New labeling requirements for trans fats may be on the horizon. In 1999, the Food and Drug Administration set in motion a proposal that would add trans fat content to the nutritional labels of packaged food. Trans fat content is currently included in the total fat grams, but not listed separately. Final approval of this proposal is now expected in early 2003. The FDA estimates that nearly 43,000 food products found on grocery store shelves contain trans fats. The labeling change is bound to make the public more aware of trans fats, and prompt more restaurants and food companies to use ingredients that are free of trans fats.
This should be good news for NuSun, which is low in saturates and would eliminate trans fats. NuSun matches the recommended healthy fat profile, and delivers cooking performance desired by manufactures, and taste demanded by consumers. Other oil choices to meet trans fat objectives include corn and cotton oil. Cotton oil may have some market limitations, however, because of its 27% level of saturated fatty acids, compared to 9% in NuSun.
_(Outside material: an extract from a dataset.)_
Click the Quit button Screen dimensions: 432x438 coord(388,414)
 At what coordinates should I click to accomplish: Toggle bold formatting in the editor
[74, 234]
The changes by McDonalds and Frito-Lay, along with the new recommendations about trans fat, reconfirms the sunflower industry’s move to NuSun sunflower oil, says Ed Campbell, technical director for ADM, Decatur, Ill.
“It’s tremendous news for the sunflower industry,” he says. “When you have industry leaders (such as McDonalds and Frito-Lay) redefining their product objectives, it gets others to think likewise. But no company of their stature will make a significant commitment without a stable supply, in my opinion. They won’t want oil they can’t get.”
About 40% of all oil sunflower acres in the U.S. were NuSun this year, about the same as last year. Campbell says that amount needs to expand to meet market potential. “It’s a matter of getting growers and all of the seed companies behind it,” he says. – Ruth Isaak, Tracy Sayler
About Trans Fats, and NuSun
Trans fats result from a process called hydrogenation. Hydrogenation is a process of chemically adding hydrogen gas to a liquid fat in the presence of a catalyst. Oil is hydrogenated to varying degrees to give it extra stability in a fryer, increase shelf life in packaged products and to allow for better product consistency. It became a widely-used practice in the food industry when vegetable oils replaced more highly saturated animal and tropical fats.
In 1995, leaders of the National Sunflower Association decided that the industry needed to develop a mid-oleic sunflower oil, in anticipation of increasing concerns about trans fat among consumers and health officials. The result was NuSun™ sunflower oil, now produced on about 40% of oil sunflower acreage in the U.S.
The stability and performance characteristics of NuSun comes from the natural balance of monounsaturated and polyunsaturated portions of the oil. NuSun does not need to be hydrogenated to be used as a frying oil, thus there is no production of potentially harmful trans fats (sometimes referred to also as trans fatty acids).
NuSun sunflower oil works extremely well in industrial cooking and frying, with a clean, light taste. It also offers industrial users excellent shelf-life, and since it was developed by standard sunflower breeding techniques, it offers users the selling point of being a natural, non-biotech cooking oil.